SystemVerilog holds the key to many of the requirements of a modern verification system (see the figure). It adds advanced functional verification constructs, such as assertions, constrained-random data generation, and functional coverage, to the language so they can be used seamlessly with existing HDL-based environments. Another benefit of SystemVerilog is its schematic structure, which permits detection and generation mechanisms to work together.
In addition to greater use of SystemVerilog, the complexity of today's designs demands that SystemC modeling be integrated into RTL flows. This trend is currently driven primarily by the verification benefits inherent in SystemC—the ability to model and simulate something very quickly.
However, a new trend is emerging thanks to transaction-level modeling (TLM), which links design and verification much closer together (see "The Rise Of Transaction-Level Modeling" online at www.elecdesign.com, Drill Deeper 11775). TLM has been a major driver in SystemC's adoption, primarily for its verification benefits.
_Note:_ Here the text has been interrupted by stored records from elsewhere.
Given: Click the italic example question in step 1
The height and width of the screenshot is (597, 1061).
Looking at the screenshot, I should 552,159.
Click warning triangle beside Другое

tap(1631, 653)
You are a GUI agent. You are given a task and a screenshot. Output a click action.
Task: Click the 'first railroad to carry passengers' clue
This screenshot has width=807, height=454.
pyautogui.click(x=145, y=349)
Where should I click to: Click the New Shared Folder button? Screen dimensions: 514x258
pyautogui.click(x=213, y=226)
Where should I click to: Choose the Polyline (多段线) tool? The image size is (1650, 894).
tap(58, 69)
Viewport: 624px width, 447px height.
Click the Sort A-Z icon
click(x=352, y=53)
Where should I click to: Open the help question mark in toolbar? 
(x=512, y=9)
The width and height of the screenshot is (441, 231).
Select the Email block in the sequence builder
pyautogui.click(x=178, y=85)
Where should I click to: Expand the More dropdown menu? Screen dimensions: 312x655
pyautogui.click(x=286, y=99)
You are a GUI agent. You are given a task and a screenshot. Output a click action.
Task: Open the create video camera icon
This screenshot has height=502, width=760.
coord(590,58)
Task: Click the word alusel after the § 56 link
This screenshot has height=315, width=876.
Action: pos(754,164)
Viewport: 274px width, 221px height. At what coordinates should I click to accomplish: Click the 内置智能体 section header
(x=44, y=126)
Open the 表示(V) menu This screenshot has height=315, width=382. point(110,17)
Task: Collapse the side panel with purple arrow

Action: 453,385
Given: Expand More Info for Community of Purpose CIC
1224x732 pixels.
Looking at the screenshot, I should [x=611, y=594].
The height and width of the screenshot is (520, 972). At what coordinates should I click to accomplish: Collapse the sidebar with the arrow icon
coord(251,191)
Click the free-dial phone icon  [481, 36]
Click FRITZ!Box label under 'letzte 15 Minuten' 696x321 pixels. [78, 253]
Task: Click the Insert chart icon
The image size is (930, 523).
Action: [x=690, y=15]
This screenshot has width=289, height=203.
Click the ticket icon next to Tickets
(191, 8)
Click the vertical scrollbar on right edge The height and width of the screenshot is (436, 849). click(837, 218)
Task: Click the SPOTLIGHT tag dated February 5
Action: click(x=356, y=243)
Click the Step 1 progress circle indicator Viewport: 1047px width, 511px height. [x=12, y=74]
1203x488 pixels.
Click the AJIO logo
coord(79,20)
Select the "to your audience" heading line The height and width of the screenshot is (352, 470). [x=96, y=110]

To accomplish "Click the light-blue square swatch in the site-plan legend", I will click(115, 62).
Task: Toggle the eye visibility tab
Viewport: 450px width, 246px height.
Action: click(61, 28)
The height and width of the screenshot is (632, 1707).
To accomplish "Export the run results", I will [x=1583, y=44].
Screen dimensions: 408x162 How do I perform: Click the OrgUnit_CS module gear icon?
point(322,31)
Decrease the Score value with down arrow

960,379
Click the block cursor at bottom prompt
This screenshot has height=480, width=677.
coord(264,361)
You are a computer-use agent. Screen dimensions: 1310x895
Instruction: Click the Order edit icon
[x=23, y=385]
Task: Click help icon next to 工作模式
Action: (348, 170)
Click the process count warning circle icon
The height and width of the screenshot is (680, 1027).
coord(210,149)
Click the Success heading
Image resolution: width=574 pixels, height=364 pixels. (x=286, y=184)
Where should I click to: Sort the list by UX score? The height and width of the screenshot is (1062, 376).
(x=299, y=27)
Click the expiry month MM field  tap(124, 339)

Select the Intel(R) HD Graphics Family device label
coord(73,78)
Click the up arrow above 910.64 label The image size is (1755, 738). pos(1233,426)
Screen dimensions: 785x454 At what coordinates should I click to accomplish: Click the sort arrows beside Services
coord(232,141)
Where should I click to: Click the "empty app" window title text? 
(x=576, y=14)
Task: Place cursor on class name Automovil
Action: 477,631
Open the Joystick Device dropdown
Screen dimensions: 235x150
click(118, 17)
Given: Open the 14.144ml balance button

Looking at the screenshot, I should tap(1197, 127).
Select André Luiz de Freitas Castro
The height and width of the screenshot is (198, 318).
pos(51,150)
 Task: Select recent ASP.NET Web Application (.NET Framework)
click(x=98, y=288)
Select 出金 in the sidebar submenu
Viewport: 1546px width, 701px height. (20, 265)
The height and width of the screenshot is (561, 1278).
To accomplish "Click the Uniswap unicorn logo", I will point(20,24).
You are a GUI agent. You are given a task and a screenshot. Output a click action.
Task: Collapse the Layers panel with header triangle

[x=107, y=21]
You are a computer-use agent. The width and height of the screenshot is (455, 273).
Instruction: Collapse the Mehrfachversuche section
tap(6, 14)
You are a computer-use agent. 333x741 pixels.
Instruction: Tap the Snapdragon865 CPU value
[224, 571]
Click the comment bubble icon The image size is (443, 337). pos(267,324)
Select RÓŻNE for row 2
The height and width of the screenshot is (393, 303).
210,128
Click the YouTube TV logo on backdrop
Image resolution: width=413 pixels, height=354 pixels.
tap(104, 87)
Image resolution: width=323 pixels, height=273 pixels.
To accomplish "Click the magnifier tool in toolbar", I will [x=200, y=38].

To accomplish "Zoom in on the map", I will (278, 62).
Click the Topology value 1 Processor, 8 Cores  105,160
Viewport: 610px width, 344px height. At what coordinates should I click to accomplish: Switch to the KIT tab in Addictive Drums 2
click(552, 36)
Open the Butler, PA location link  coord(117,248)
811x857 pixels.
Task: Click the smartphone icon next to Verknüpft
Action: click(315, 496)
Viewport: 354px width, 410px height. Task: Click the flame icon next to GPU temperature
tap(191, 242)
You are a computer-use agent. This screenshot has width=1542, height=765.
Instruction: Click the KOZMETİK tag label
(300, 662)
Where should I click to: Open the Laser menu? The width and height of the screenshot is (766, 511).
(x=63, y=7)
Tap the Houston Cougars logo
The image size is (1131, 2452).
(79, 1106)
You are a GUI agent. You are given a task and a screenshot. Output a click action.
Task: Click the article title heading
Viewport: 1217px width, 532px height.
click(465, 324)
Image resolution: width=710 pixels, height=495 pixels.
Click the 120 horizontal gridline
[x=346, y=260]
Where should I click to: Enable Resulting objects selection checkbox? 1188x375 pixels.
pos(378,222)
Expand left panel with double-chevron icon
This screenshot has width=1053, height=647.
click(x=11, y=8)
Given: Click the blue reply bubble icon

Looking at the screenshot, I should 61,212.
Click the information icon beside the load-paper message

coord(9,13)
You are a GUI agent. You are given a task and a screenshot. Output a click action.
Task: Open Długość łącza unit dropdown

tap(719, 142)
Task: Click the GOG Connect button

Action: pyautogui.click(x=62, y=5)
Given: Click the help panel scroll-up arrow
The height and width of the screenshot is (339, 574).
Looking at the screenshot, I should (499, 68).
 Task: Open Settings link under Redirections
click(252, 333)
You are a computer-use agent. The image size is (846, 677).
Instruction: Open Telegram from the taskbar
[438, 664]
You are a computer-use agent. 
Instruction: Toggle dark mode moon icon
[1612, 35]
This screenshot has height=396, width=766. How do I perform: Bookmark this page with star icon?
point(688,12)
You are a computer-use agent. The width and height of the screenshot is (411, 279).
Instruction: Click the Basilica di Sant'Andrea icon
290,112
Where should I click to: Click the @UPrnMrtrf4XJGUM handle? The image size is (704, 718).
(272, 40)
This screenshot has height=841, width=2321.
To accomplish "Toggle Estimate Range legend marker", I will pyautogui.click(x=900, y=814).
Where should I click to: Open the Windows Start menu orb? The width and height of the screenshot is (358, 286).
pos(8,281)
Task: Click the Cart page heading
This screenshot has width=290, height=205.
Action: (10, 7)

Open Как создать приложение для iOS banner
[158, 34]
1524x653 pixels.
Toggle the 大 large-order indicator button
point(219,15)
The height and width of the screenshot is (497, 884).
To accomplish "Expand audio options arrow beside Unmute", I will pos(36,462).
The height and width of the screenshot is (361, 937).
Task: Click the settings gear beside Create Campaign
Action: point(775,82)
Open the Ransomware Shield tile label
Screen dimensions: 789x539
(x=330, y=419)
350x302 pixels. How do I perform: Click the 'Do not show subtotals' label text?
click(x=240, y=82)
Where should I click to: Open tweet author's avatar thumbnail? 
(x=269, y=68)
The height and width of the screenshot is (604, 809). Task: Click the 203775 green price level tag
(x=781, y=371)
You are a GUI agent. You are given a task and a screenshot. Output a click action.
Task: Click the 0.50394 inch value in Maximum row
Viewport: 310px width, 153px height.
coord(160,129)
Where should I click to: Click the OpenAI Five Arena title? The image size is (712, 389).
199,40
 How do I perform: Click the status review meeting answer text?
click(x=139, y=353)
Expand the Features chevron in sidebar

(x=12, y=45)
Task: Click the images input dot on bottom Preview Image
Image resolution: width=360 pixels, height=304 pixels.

Combining behavioral synthesis technology with SystemC and TLM will enable more companies to exploit abstraction for design as well as verification.
It's also crucial to recognize that design complexity has compelled new levels of specialization in project teams and increased interdependence between those specialists. Among them are systems engineers, software engineers, verification engineers, logic designers, mixed-signal designers, and product engineers responsible for post-silicon debug.
Too often, members of these various disciplines use poorly integrated manual verification methods. Moreover, the overall verification process isn't managed from a common plan with metrics that are relatable across those disciplines. Further adoption of verification methodologies will unify these disparate elements into a more holistic approach.